▶ **TASK INSTRUCTIONS**
Which lines in the entries below contain the word "perform"? Copy each of those lines in full, and treat case as significant.

▶ **RECORDED DATA**
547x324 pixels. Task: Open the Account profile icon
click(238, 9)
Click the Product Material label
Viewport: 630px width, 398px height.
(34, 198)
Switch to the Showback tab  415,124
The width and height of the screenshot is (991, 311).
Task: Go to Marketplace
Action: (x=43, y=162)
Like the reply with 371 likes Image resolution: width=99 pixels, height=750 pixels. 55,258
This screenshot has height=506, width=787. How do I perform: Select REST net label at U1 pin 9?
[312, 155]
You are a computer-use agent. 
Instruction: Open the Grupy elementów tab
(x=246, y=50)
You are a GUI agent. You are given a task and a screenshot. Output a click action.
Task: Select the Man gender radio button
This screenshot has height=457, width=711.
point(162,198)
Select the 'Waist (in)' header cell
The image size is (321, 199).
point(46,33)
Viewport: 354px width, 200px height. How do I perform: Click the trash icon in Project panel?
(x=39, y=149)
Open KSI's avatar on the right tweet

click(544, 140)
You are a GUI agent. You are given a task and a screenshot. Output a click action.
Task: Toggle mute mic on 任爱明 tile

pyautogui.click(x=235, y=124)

* * *

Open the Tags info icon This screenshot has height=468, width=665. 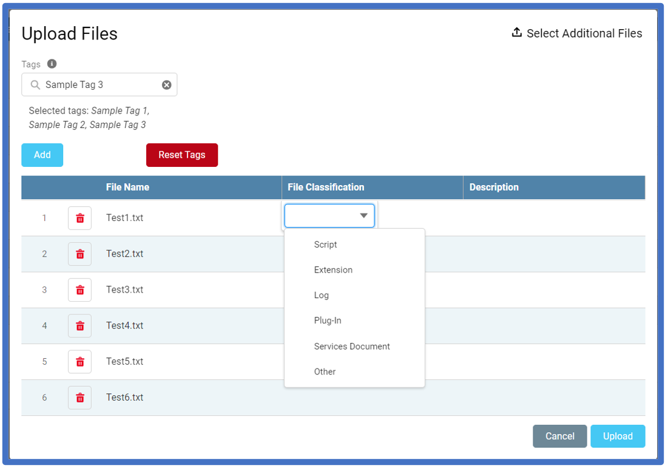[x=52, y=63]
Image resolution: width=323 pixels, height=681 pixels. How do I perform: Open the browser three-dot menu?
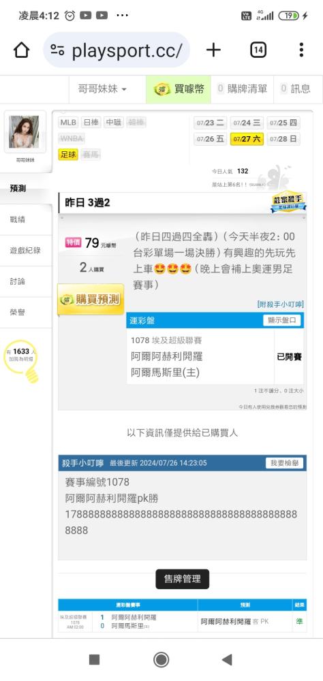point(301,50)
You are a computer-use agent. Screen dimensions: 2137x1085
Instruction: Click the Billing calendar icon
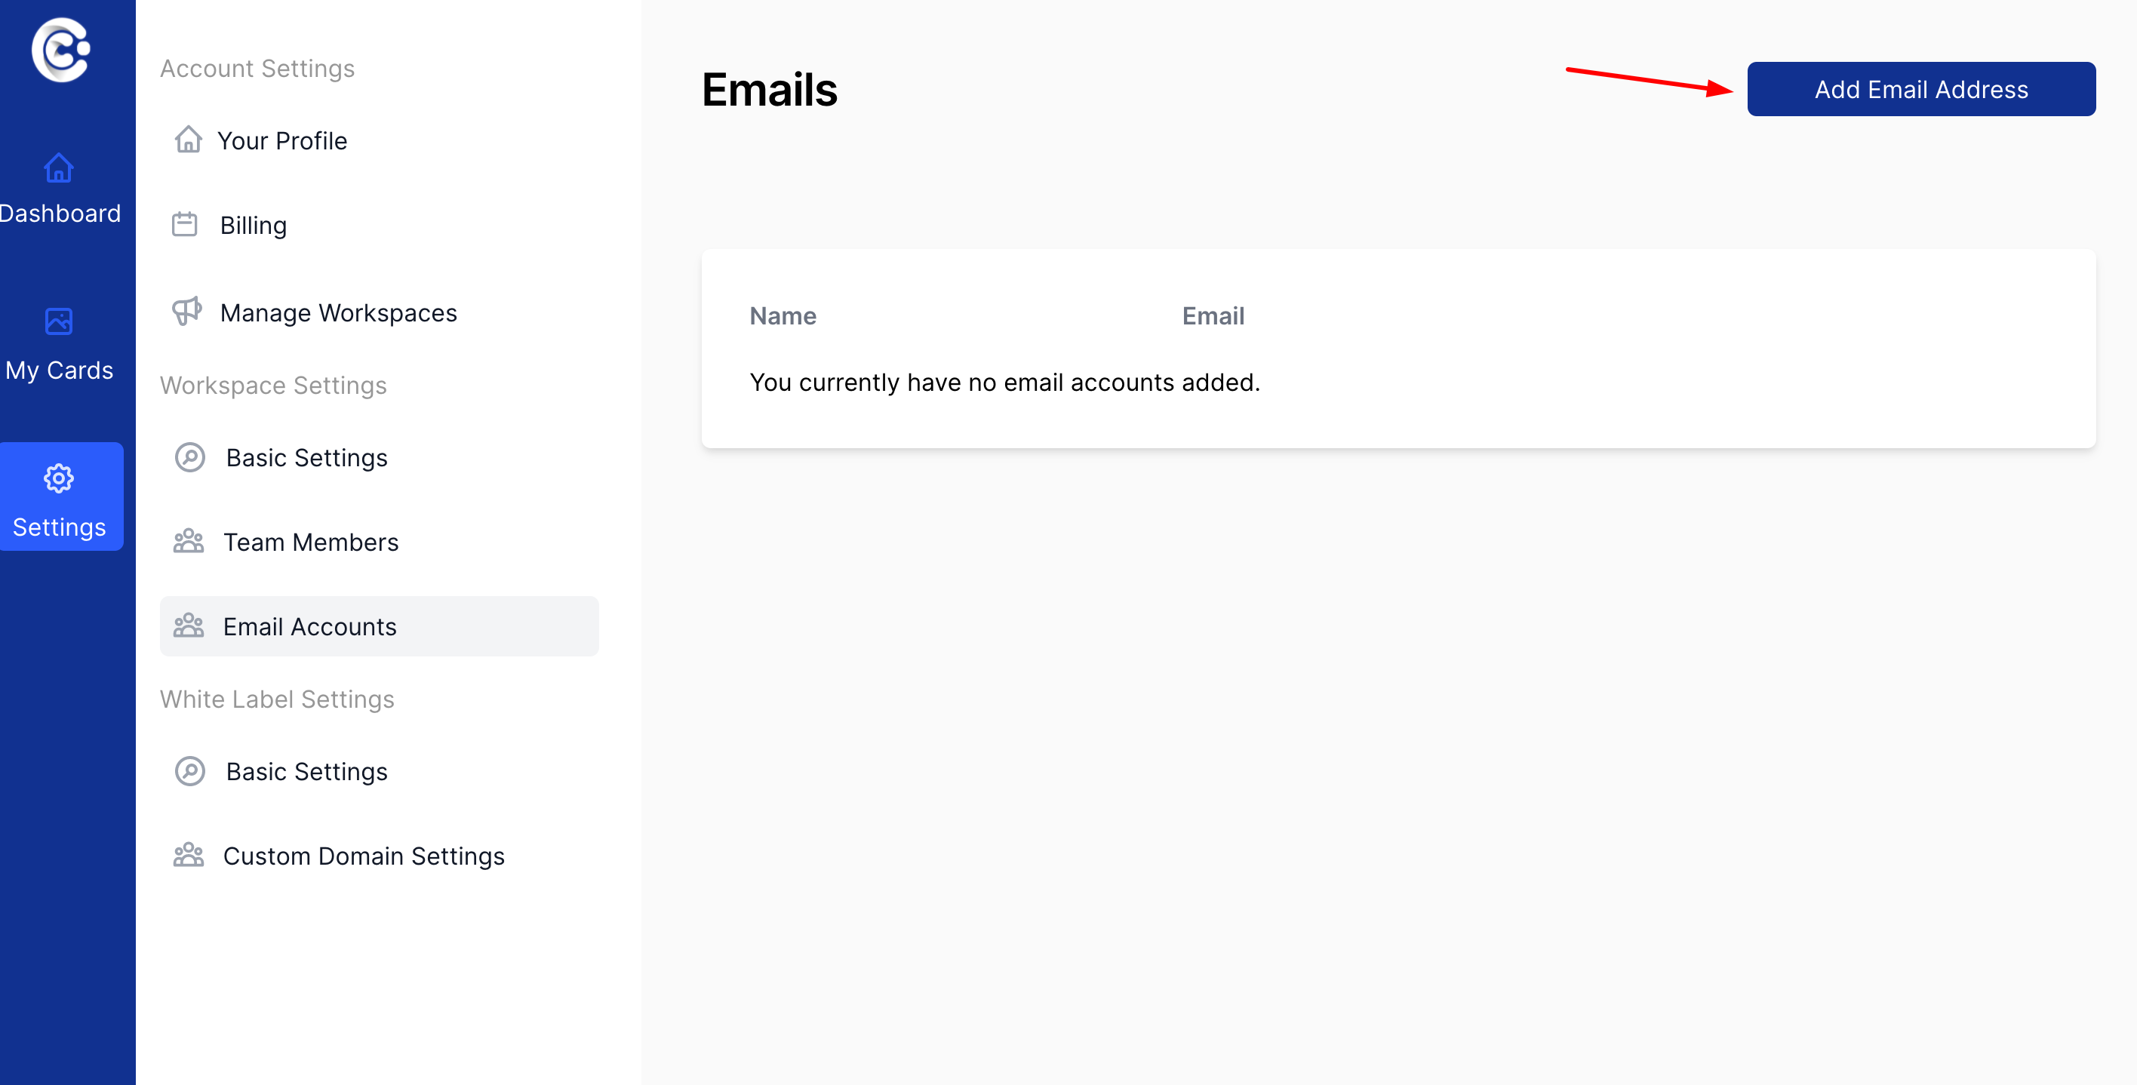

▶ **FINISHED EXERCISE**
This screenshot has height=506, width=787. How do I perform: Select REST net label at U1 pin 9?
Viewport: 354px width, 200px height. How do I perform: Click the trash icon in Project panel?
Image resolution: width=323 pixels, height=681 pixels. How do I perform: Open the browser three-dot menu?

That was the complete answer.